Without further details, I would go for option 1., as this is the way we typically ensure that the networks generalize over a wide variety of configurations. You may want to check out our recent pre-print which takes the idea of “context” one step further than the standard amortization over different data set sizes:

Thanks. Very helpful Stefan. The Sensitivity-aware paper discusses data sensitivity more in the context of minor differences in input data, compared to distinct driving data going into the model. I guess I should first do some experimentation to have better intuitions, but I am wondering where the efficiency gains come from in using contexts, e.g. vs. separately training networks for each unit, when driving data is fairly different for different units. The reason is that even though the underlying parameters to be estimated may not be that different across units, the outputs of the model may be, if they are heavily driven by the exogenous data. As such, the shape of the network transforming data into posterior would look rather different across subjects and thus my question. As an extreme case, consider a simple linear regression (independent variables X are the ‘driving data’ where as the output of the model is the response variable Y) with multiple data point for each subject, and multiple subjects in the dataset. Lets say we only care about d fixed effects for N subjects. We could 1) estimate the whole model for all subjects in one network (with N*d parameters), 2) think of each subject as a context (estimating d parameters over N contexts), or 3) estimate d parameters for each subject in N separate estimation tasks. Would we expect notable advantages for any of these alternative setups?

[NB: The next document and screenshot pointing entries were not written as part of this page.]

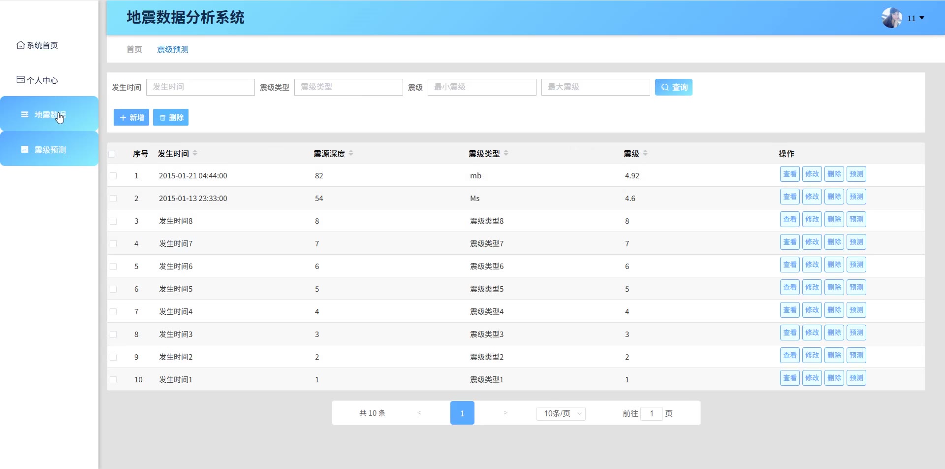Go to 首页 breadcrumb tab
Viewport: 945px width, 469px height.
[x=134, y=49]
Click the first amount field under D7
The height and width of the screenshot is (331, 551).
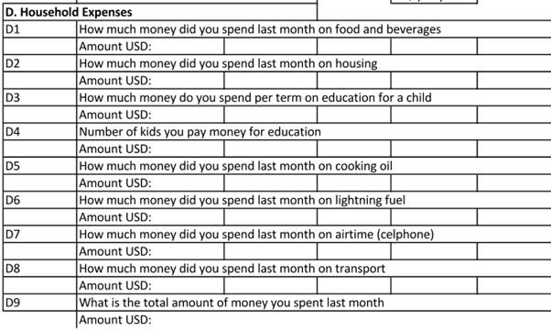pos(270,251)
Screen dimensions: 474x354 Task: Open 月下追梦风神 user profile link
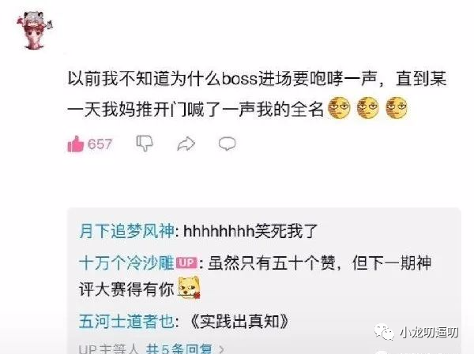pos(126,232)
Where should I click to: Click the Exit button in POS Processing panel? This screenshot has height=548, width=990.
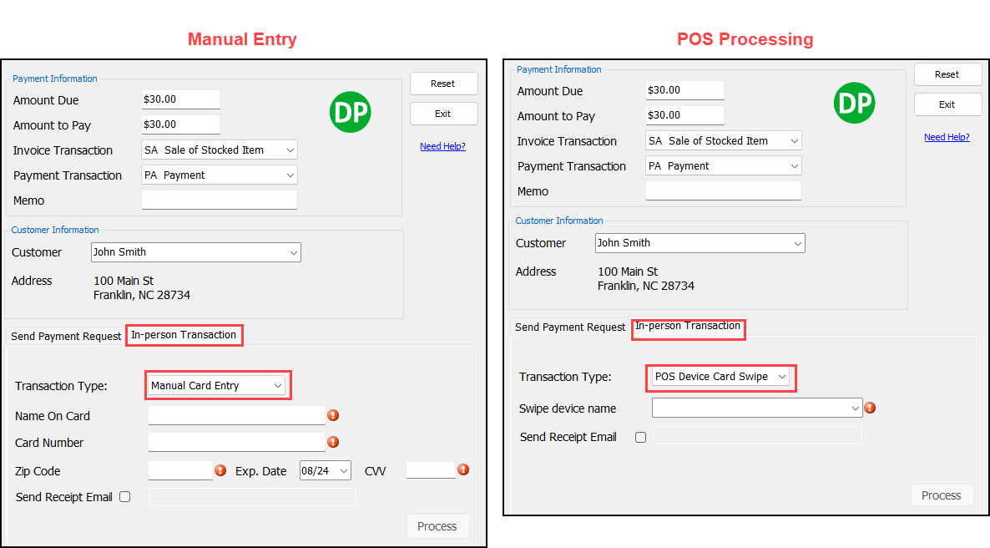coord(947,104)
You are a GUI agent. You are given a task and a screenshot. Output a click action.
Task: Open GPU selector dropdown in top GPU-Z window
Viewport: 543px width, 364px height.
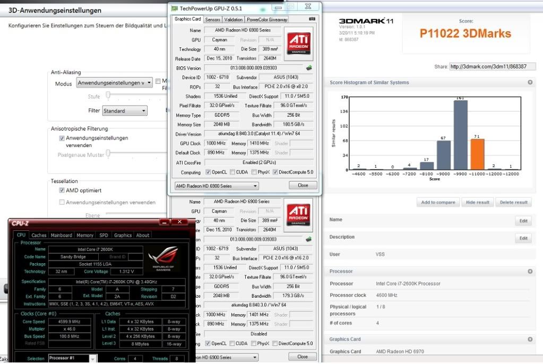point(217,186)
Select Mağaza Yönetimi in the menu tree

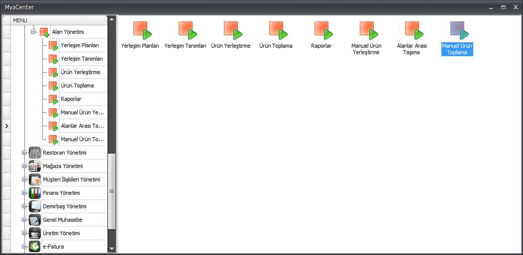point(63,166)
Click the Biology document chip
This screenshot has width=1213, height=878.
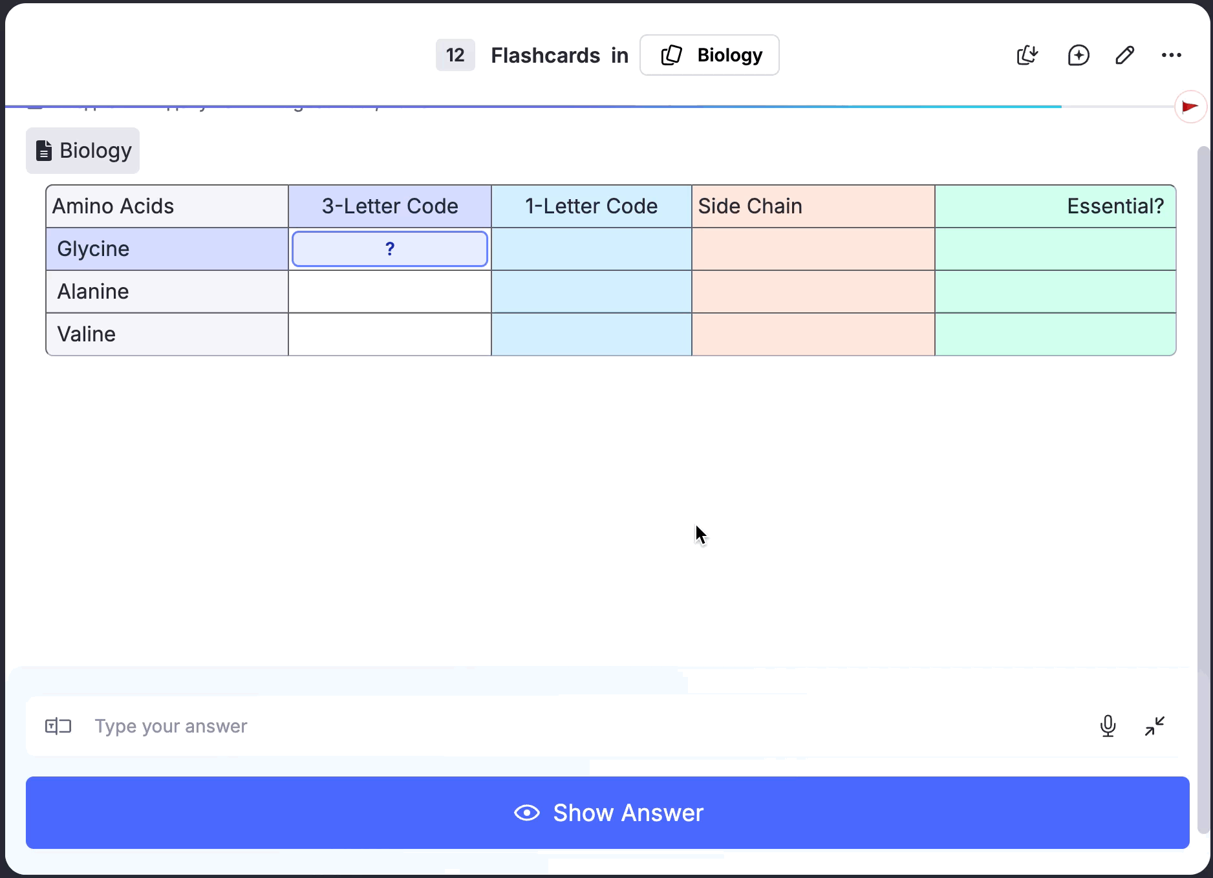pyautogui.click(x=83, y=151)
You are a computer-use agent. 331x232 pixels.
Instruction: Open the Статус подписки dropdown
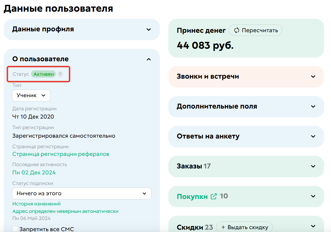pyautogui.click(x=82, y=194)
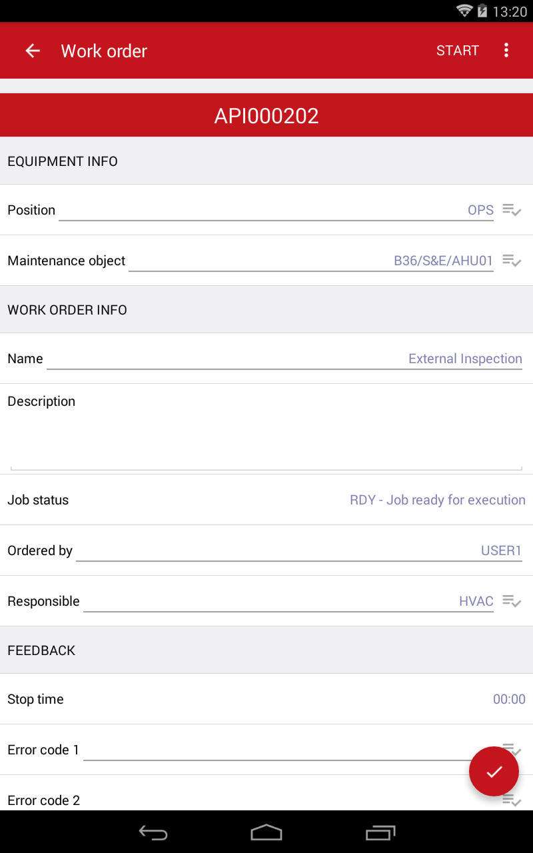The image size is (533, 853).
Task: Open the Maintenance object lookup icon
Action: [511, 261]
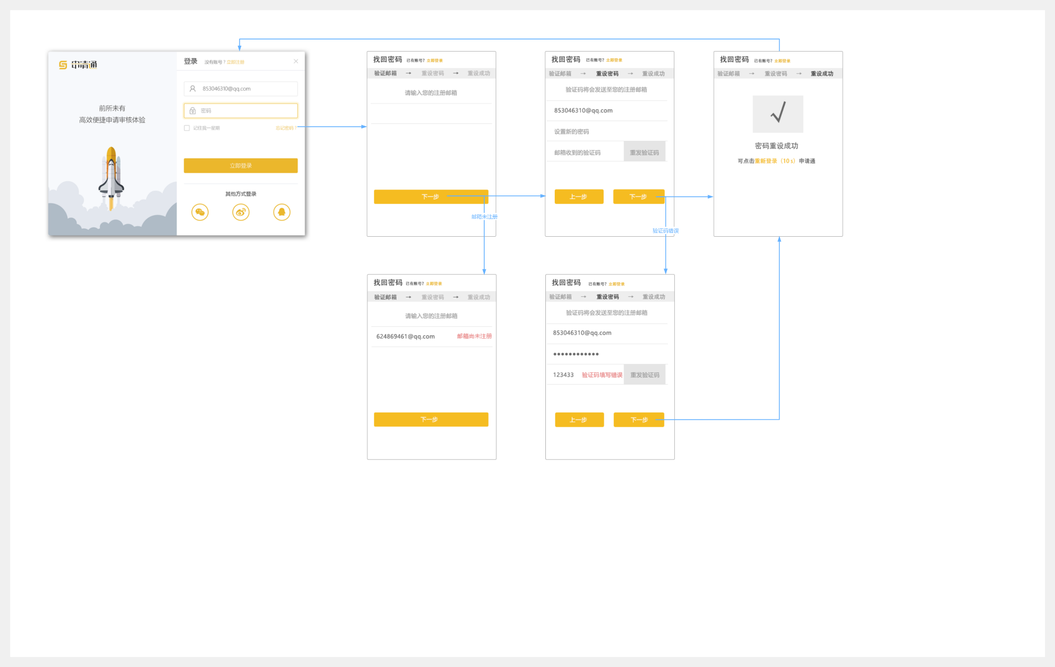The height and width of the screenshot is (667, 1055).
Task: Click the WeChat login icon
Action: (x=200, y=212)
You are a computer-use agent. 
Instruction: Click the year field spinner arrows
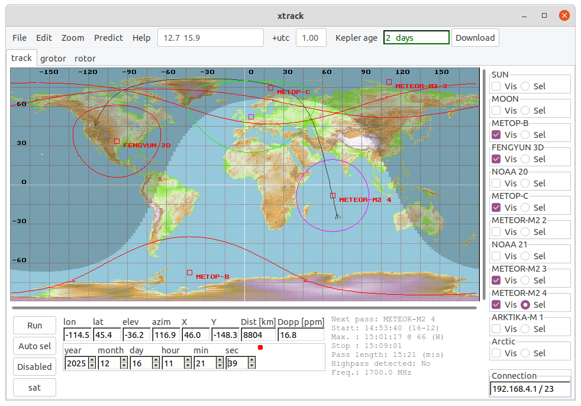(x=92, y=363)
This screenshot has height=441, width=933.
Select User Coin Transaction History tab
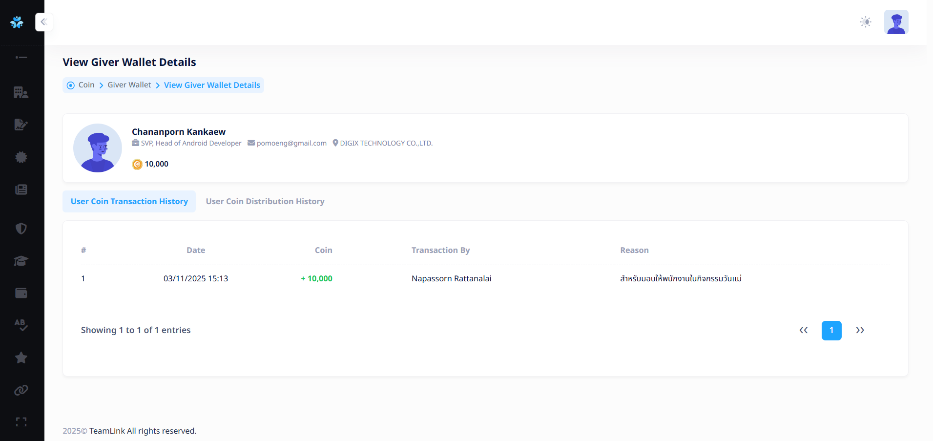[x=129, y=202]
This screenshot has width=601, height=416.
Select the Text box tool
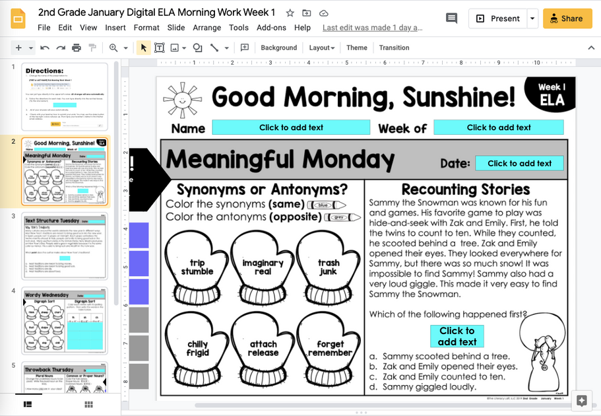[x=159, y=48]

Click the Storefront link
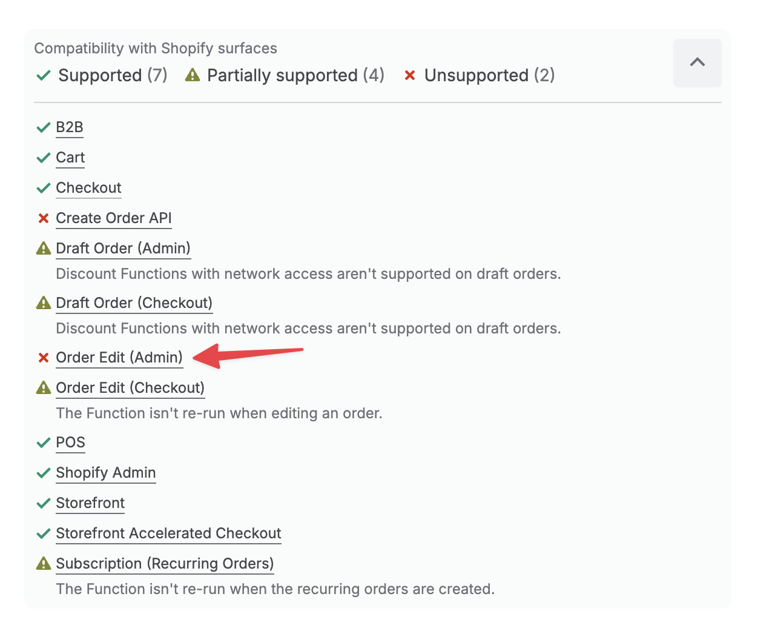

I believe what you are describing boils down to a difference between a hierarchical model and non-hierarchical model in a Bayesian context, and will be determined by how your simulator generates the data and whether there are shared parameters across the subjects or not. Concretely,

This makes sense only if you care about the joint posterior of all N*d parameters and the estimates of the subjects are mutually informative. Also, your summary network(s) needs to take care of the hierarchical structure of the data accordingly (e.g., exchangeable subjects, time series data for each subject, etc).

This makes sense if there are no shared parameters between subjects and estimating the posterior for subject A delivers no information gain regarding the posterior for subject B.

This is already subsumed under 2), unless the context is a more special variable, such as a design matrix, that varies across subjects and you also need the networks to generalize to unseen contexts (as in the sensitivity paper).